From Graham Moore, the Oscar-winning screenwriter of The Imitation Game and New York Times best-selling author of The Sherlockian, comes a thrilling novel - based on actual events - about the nature of genius, the cost of ambition, and the battle to electrify America.

New York, 1888. Gas lamps still flicker in the city streets, but the miracle of electric light is in its infancy. The person who controls the means to turn night into day will make history - and a vast fortune.

A young untested lawyer named Paul Cravath, fresh out of Columbia Law School, takes a case that seems impossible to win. Paul's client, George Westinghouse, has been sued by Thomas Edison over a billion-dollar question: Who invented the lightbulb and holds the right to power the country?

The case affords Paul entry to the heady world of high society - the glittering parties in Gramercy Park mansions and the more insidious dealings done behind closed doors. The task facing him is beyond daunting. Edison is a wily, dangerous opponent with vast resources at his disposal - private spies, newspapers in his pocket, and the backing of J. P. Morgan himself. Yet this unknown lawyer shares with his famous adversary a compulsion to win at all costs. How will he do it?

In obsessive pursuit of victory, Paul crosses paths with Nikola Tesla, an eccentric, brilliant inventor who may hold the key to defeating Edison, and with Agnes Huntington, a beautiful opera singer who proves to be a flawless performer onstage and off. As Paul takes greater and greater risks, he'll find that all in his path are playing their own games, and none are quite who they seem.

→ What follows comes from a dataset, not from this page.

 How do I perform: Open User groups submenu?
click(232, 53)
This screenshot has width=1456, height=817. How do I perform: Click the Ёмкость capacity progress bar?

©2016 Graham Moore (P)2016 Random House Audio

What the critics say

"Mesmerizing, clever, and absolutely crackling, The Last Days of Night is a triumph of imagination. Graham Moore has chosen Gilded Age New York as his playground, with outsized characters - Edison, Tesla, Westinghouse - as his players. The result is a beautifully researched, endlessly entertaining novel that will leave you buzzing." (Gillian Flynn, author of Gone Girl)
"In The Last Days of Night, Graham Moore takes us back to the dawn of light - electric light - into a world of invention and skulduggery, populated by the likes of Edison, Westinghouse, Tesla, and the novel's hero, a young lawyer named Paul Cravath. It's part legal thriller, part tour of a magical time - the age of wonder - and once you've finished it, you'll find it hard to return to the world of now." (Erik Larson, author of The Devil in the White City)
" The Last Days of Night is a wonder, a riveting historical novel that is part legal thriller, part techno-suspense. This fast-paced story about the personal and legal clash over the invention of the light bulb is a tale of larger-than-life characters and devious doings, and a significant meditation on the price we as a society pay for new technology.... Thoughtful and hugely entertaining." (Scott Turow)
"[Narrator Johnathan] McClain, whose Cravath has an enthusiastic mid-American persona, creates equally imaginative vocal portraits of Edison, Westinghouse, and Tesla, and believably colors several different women. Nicely marrying his pace and tone to each scene, and offering an easy narrative voice, McClain creates a superb audio experience." ( AudioFile)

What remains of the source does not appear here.